I have recently decided that managing sleep is the most dangerous game we play as adventure racers. Unlike most other bodily needs, often there’s no obvious signal that sleep is needed until it is too late. And, by too late, I mean after you realized you missed a CP for instance. (I have a feeling sleep deprivation played a role in Blizzard missing that paddle point, which meant they had to backtrack 12 km to get to it.) Or maybe worse, ‘too late’ could mean after someone has fallen asleep while biking or kayaking. Both of which could be catastrophic. At the very least, sleep deprivation can slow you down to a crawl.
In addition to the obvious physical aspects of sleep deprivation, the mental and emotional side effects are very difficult to recognize and just as difficult to manage. From my experience, sleep deprivation amplifies ALL emotions… the good, the bad and the ugly. Rational thinking gets progressively harder and whatever path your emotions take, they are sure to simulate a roller coaster. The highs are amazing and the lows feel like rock bottom. You might feel like a million bucks and you might not realize that you, in fact, cannot defy gravity. (Looking at you, Chip.) OR, you might feel like your worth has diminished to that of the last mosquito you just slapped away. The key is to recognize that these ranges of emotions will pass, so decisions must be made with more thought than usual. Easier said than done. So much so, that our team now has a ‘safe word’. This will be our way for any teammate to make the call to reassess a situation. It will be our way of pushing the ‘pause’ button. It will be used in utmost seriousness. It might sound dramatic, but rest assured, it’s real. Our lives are in each other’s hands.
So, given serious consequences, teams usually have a plan… AND, like many plans, they go out the window as soon as the race starts. It’s extremely rare when opportunity aligns with the plan. So, it begins to make more sense to sleep whenever it is warm and dry and dark and quiet and when no other teams are on your heels and when there are no cut-offs looming… maybe you get the idea. That time never comes! You’ll be lucky to get two of those, so most teams end up pushing their limits. And, after all, that’s part of the appeal of adventure racing!
So, we’ll see all ranges of actual sleep times in this race. Some will take several hours at once. Some will take the equivalent in cat naps here and there. You’d be surprised at how rejuvenating a 15-minute nap can be!

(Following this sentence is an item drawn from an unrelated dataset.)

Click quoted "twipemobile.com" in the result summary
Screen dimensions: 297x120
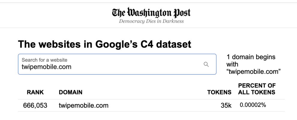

At least one team felt the need to take some time at a hotel during that first very long, cold, wet trek. Whereas, Estonia ACE didn’t get any rest until TA 3 when they had a 2 hour lead over the 2nd team.
Speaking of TA 3, what a beacon of hope that must be for all teams. A hot meal and a hotel room where they can stay for up to 6 hours is nearly unheard of in expedition adventure races. It is ideally timed at mid-race and after the kayak leg. I know that would keep me motivated to push through being tired in order to get there. I’d tell the hallucinations to go back to where they came from. I’d pop a caffeine pill, chew another piece of gum, sing a song, start a conversation about the meaning of life, accept a tow or take a teammate’s pack… In other words, I’d try VERY hard to get there.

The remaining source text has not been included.